Stewart Granger, vedette fétiche de Richard Thorpe et Richard Brooks, y campe un excellent Sherlock Holmes ni poussiéreux ni extravagant, ce qu'il y a de plus juste. Mais il ne plaira certes pas aux aficionados des versions de Downey Jr, Cumberbatch ou Lee Miller. Il donne la réplique à Bernard Fox, dont on se souvient souvent trop pour le rôle de l'excentrique Winston de La Momie de Stephen Sommers. Un très bon John Watson.
Autour d'eux et face à eux, un Anthony Zerbe (Permis de tuer, Matrix Revolution) très jeune et plus convaincant qu'à l'ordinaire dans le rôle d'un Dr Mortimer plus trouble que de coutume. Mais aussi John Williams - l'acteur connu pour son rôle de proto-Columbo dans Le Crime était presque parfait, par ailleurs vedette fétiche de Hitchcock, non le parolier traducteur, lequel ne prend pas d'-s, encore moins le compositeur que l'on sait - plutôt jouissif en procédurier et meilleure incarnation à ce jour de Frankland. Pour finir, William Shatner, ex-Capitaine Kirk de Star Trek, assez décevant, du moins peu impliqué dans le film.
Un point supplémentaire pour la VF, très mélodieuse pour qui aime les grandes voix du doublage. Car alors, ce sont Bernard Dhéran, généralement reconnu comme la voix d'Anthony Hopkins et de David Niven mais qui a également prêté son timbre unique à Sean Connery, à Ian Mackellen et à Christopher Lee (notamment, dans une version du Chien des Baskerville), et le dieu (encore vivant tandis que je tape ces mots) du doublage Roger Carel qui incarnent le tandem Holmes-Watson.

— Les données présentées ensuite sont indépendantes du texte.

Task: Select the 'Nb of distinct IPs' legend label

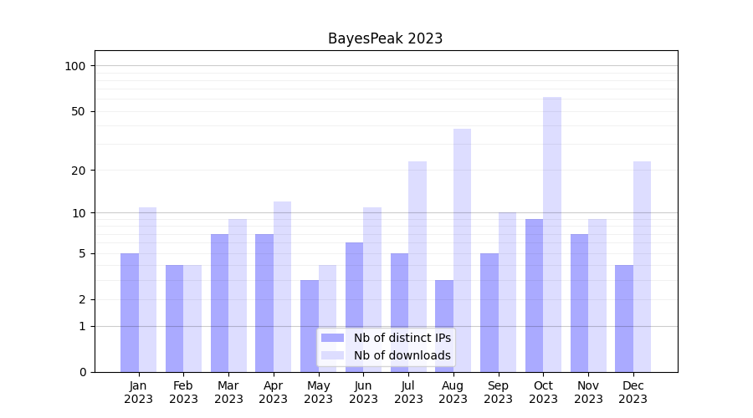Action: tap(402, 338)
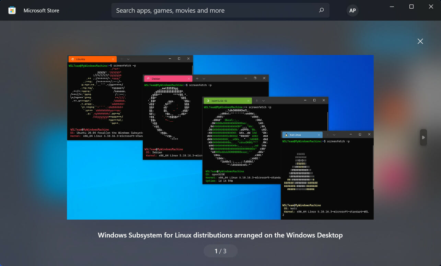Select the Ubuntu terminal tab
The image size is (441, 266).
[x=93, y=59]
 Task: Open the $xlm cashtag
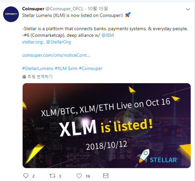coord(73,68)
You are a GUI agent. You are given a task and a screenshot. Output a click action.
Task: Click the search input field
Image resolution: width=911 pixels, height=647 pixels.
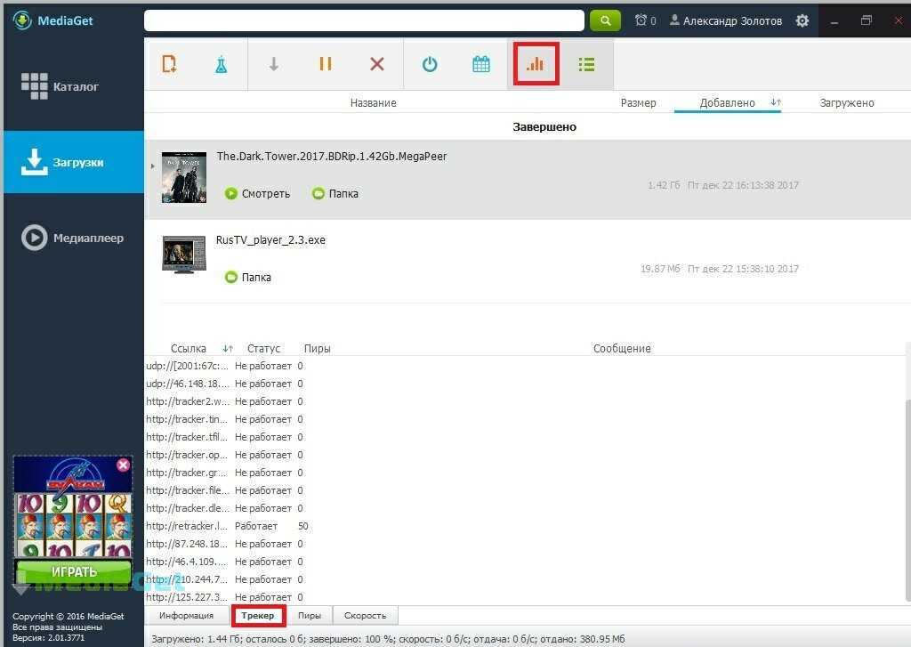click(364, 20)
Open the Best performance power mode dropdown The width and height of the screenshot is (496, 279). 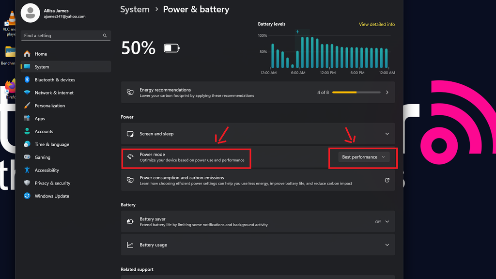(x=363, y=157)
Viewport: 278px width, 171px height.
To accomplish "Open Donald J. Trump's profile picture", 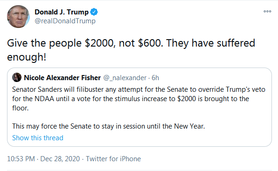I will pos(18,16).
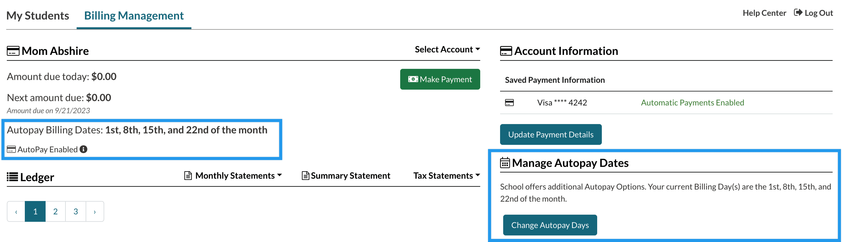This screenshot has height=242, width=850.
Task: Expand the Tax Statements dropdown
Action: [x=446, y=176]
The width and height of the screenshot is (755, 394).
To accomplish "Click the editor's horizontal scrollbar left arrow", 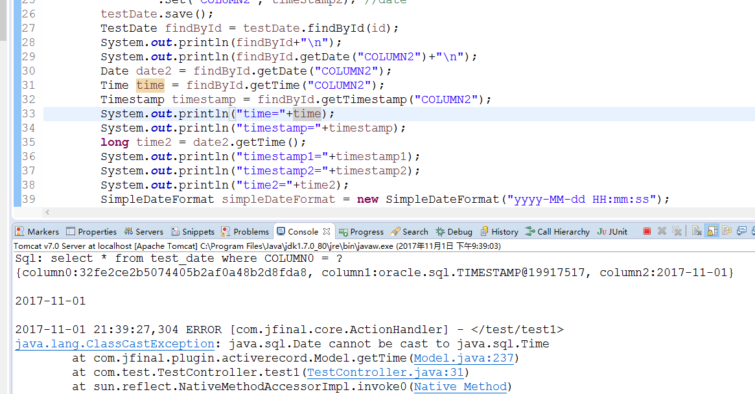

Ce qui l'embellit sur un plan plus narratif que bassement technique, ce sont ses bons choix d'écart esthétiques.
Ainsi, le Docteur Watson de Bernard Fox se distingue-t-il des autres en n'opérant aucun choix entre le "bon" Docteur Watson pur repoussoir du fin limier et John H Watson, docteur revenu de la guerre, héros à part entière dont la présence sert à mesurer le génie comme la folie du détective en comparaison avec la normale. Le Dr Watson de ce film constitue un savant mélange des deux et se fait par moment bien naïf et par moment plus clairvoyant que Sherlock Holmes. Il découvre par exemple une trace de brûlure dans le bureau de Charles de Baskerville que son ami surdoué n'avait pas su remarquer. Mieux encore, c'est lui et bien lui qui résout l'affaire en analysant le portrait de Sir Hugo de Baskerville. Alors, oui, on peut s'exaspérer de cette dualité de lucidité et de simplicité. Mais si l'on est dans ce cas, on ira lire à profit Casino Royale afin se rendre compte que cette même dualité est bien plus exaspérante chez le 007 de Ian Fleming.
Autre belle trouvaille, digne d'un Pierre Bayard, la suspicion qui pèse sur le pourtant bienveillant Dr Mortimer. Incarné par un habitué aux rôles de personnages perfides, son interprète guette par les fenêtre, récupère la passion de Stapleton pour la paléontologie et tient des discours un peu inquiétants, bordés par son regard sadique. La fausse piste menant à Mortimer est si bien exploitée que la scène même du portrait, instant crucial de l'intrigue, porte sa marque: Stapleton s'est amusé à altérer le visage de Sir Hugo pour qu'il ressemble à celui de Mortimer ! Une trouvaille plutôt géniale qui n'a d'égale que son effet néanmoins destructeur: elle ne peut exister qu'au détriment de Stapleton, qui se retrouve par voie de conséquence totalement sous-traité. Ce qui est dommage.
Cela dit, Stapleton a, en contre-partie, droit à un final extrêmement réussi, ponctué de la plus belle réplique du film.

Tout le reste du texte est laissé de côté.